> PASSAGE:
= = = = = = =

Data Provider Toolkit#
- class PreprocessedFieldMapping(tags: list[TagName], preprocessors: list[Callable])[source]#
Bases:
object- preprocessors: list[Callable]#
- tags: list[TagName]#
- class DataProviderFieldPreprocessors[source]#
Bases:
object- static cast_datetime_to_date(column: DataColumn) DataColumn[source]#
Cast datetime values to date type.
Converts a column containing datetime values to date32 type, discarding time information.
- Parameters:
column – Column containing datetime values
- Returns:
Column with values cast to date type
- Return type:
- static convert_millions_to_units(column: DataColumn) DataColumn[source]#
Convert financial values from millions to individual units.
Takes a column containing values expressed in millions and multiplies each value by 1,000,000 to convert to standard units.
- Parameters:
column – Column containing values in millions
- Returns:
Column with values converted to standard units
- Return type:
- class DataProviderToolkit[source]#
Bases:
object- classmethod clear_discrepant_processed_endpoint_tables_rows(*, discrepancy_table: EndpointDiscrepanciesTable, processed_endpoint_tables: ProcessedEndpointTables, key_column_names: list[str], preserved_column_names: list[str]) EndpointTables[source]#
Clear discrepant rows from processed endpoint tables.
Identifies rows in processed endpoint tables that match primary keys in the discrepancy table and sets non-preserved column values to null for those rows across all endpoints.
- Parameters:
discrepancy_table – Table containing primary keys of discrepant rows
processed_endpoint_tables – Dictionary mapping endpoints to their processed tables
key_column_names – List of primary key column names
preserved_column_names – List of names of columns to preserve (not set to null)

= = = = = = =

> SUPPLIED DATA:
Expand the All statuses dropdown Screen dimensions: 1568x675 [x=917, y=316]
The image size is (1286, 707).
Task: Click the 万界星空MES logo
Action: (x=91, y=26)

= = = = = = =

> AIM OF THE EXERCISE:
Reproduce the Data Provider Toolkit documentation in full, with every character unchanged.

> SOLUTION TO THIS EXERCISE:
Data Provider Toolkit#
- class PreprocessedFieldMapping(tags: list[TagName], preprocessors: list[Callable])[source]#
Bases:
object- preprocessors: list[Callable]#
- tags: list[TagName]#
- class DataProviderFieldPreprocessors[source]#
Bases:
object- static cast_datetime_to_date(column: DataColumn) DataColumn[source]#
Cast datetime values to date type.
Converts a column containing datetime values to date32 type, discarding time information.
- Parameters:
column – Column containing datetime values
- Returns:
Column with values cast to date type
- Return type:
- static convert_millions_to_units(column: DataColumn) DataColumn[source]#
Convert financial values from millions to individual units.
Takes a column containing values expressed in millions and multiplies each value by 1,000,000 to convert to standard units.
- Parameters:
column – Column containing values in millions
- Returns:
Column with values converted to standard units
- Return type:
- class DataProviderToolkit[source]#
Bases:
object- classmethod clear_discrepant_processed_endpoint_tables_rows(*, discrepancy_table: EndpointDiscrepanciesTable, processed_endpoint_tables: ProcessedEndpointTables, key_column_names: list[str], preserved_column_names: list[str]) EndpointTables[source]#
Clear discrepant rows from processed endpoint tables.
Identifies rows in processed endpoint tables that match primary keys in the discrepancy table and sets non-preserved column values to null for those rows across all endpoints.
- Parameters:
discrepancy_table – Table containing primary keys of discrepant rows
processed_endpoint_tables – Dictionary mapping endpoints to their processed tables
key_column_names – List of primary key column names
preserved_column_names – List of names of columns to preserve (not set to null)